If the Internet's obsession with manspreading has taught us anything, it's that many men feel more entitled to public space than women. Need proof? Just look at the results of a social experiment conducted on the sidewalks of NYC recently by labor organizer Beth Breslaw.
This past November, 25-year-old labor organizer Breslaw strode confidently through NYC without regard for those around her — a gait she designed to mimic how she's observed men interact with pedestrians. Beth's sister, journalist Anna Breslaw, summed up her findings with this perfect tweet:
This is called "manslamming," which Jessica Roy, who interviewed Breslaw about her experience for the Cut, defines as "the sidewalk M.O. of men who remain apparently oblivious to the personal space of those around them" who "will walk directly into you without even acknowledging it" should someone fail to move out of their path.
According to the Cut, Breslaw refused to "alter her path for anyone, male or female" for over a month. Why? As the Anna told Mic, it was to prove the consequences of manslamming, "one of those small, pervasive things that just hang in the air and make life just a little more frustrating for women, and then all of those little things combined feel pretty damn big." According to her, the experiment addresses the fact that many people "don't recognize this sort of sexism, or inherent privilege, or privileged obliviousness" as sexism. She also noted that the barrage of insulting responses she's encountered since tweeting about her sister — a response that underscores the sexism behind this behavior.
Breslaw's experiment, though not entirely scientific, adds to the growing movement against men's feelings of entitlement in public space. As previously mentioned, the conversation surrounding public space and safety started in earnest as a result of feminists' recent campaigns targeting "manspreading." Feminists have filmed social experiments and even created a Twitter hashtag to raise awareness about many men's tendency to carelessly take up excessive room on public transportation. These efforts garnered not only viral attention but legitimacy by New York City's Metropolitan Transportation Association, which announced it will launch its own anti-manspreading campaign.

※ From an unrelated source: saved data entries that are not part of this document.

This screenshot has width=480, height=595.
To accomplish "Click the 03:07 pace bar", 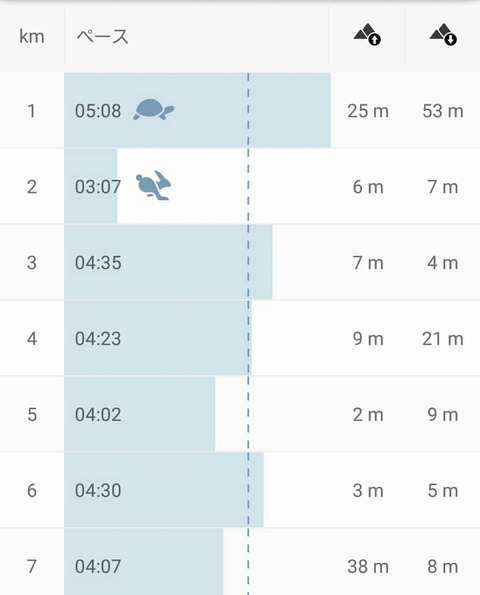I will 91,186.
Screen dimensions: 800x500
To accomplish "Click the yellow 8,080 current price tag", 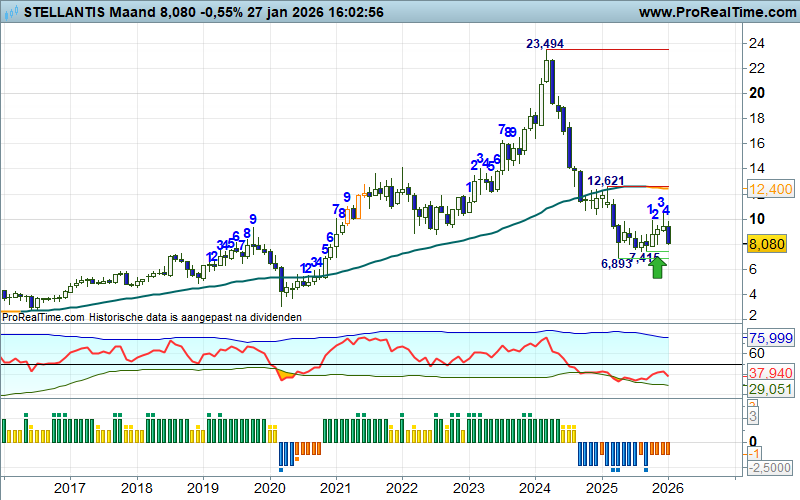I will [770, 243].
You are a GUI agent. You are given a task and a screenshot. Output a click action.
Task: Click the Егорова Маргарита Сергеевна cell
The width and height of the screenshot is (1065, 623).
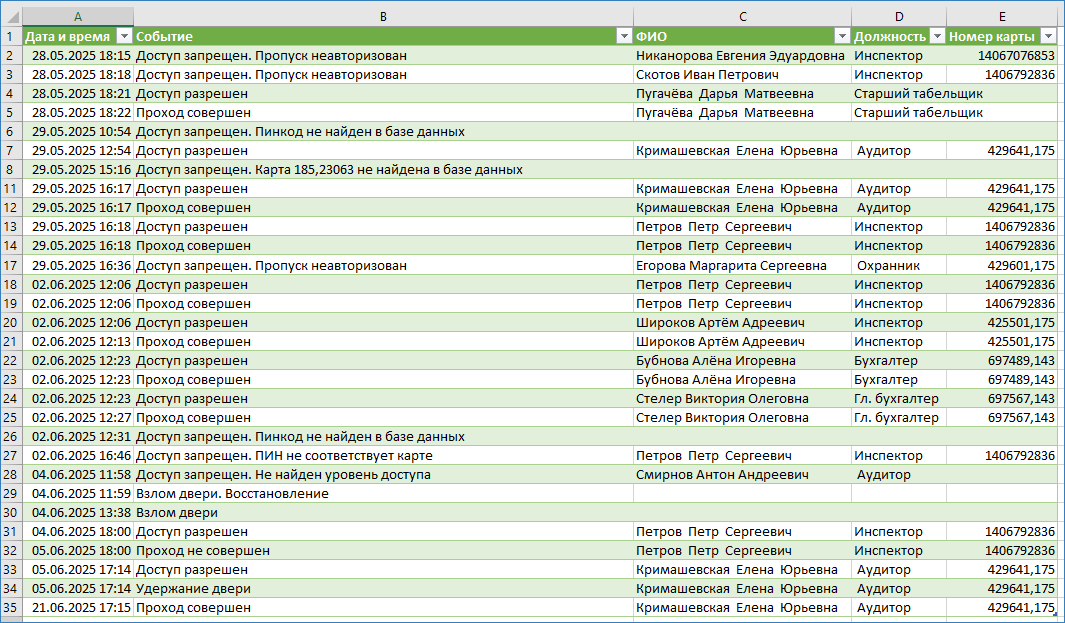740,266
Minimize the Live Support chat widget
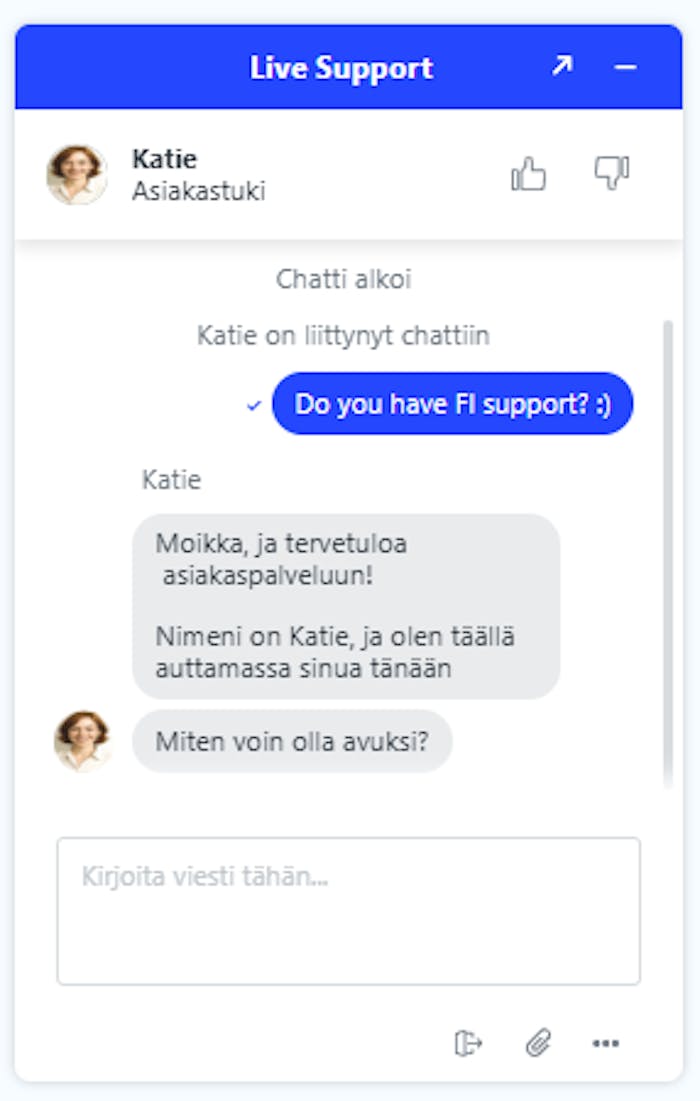This screenshot has height=1101, width=700. [x=625, y=67]
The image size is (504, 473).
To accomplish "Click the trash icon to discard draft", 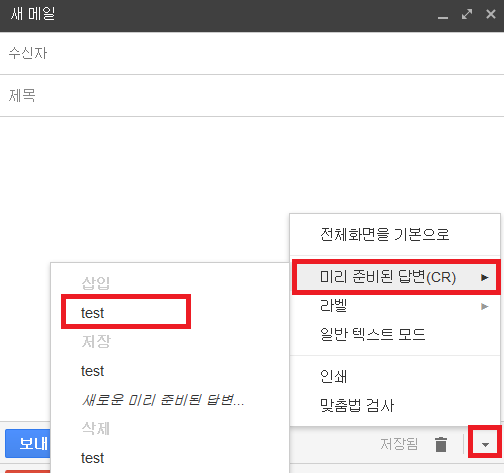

Clever terms are just the start. Explicitly labeling everyday sexism, however subtle, and challenging those acts through social experiments like Breslaw's help raise consciousness and generate conversation about a pervasive issue. However tongue-in-cheek these efforts may be, they tap into an enduring ethos of male entitlement to public space. The more frequently people like Breslaw take public, deliberate stands against these normalized practices, the closer we come to equality: on the streets and beyond.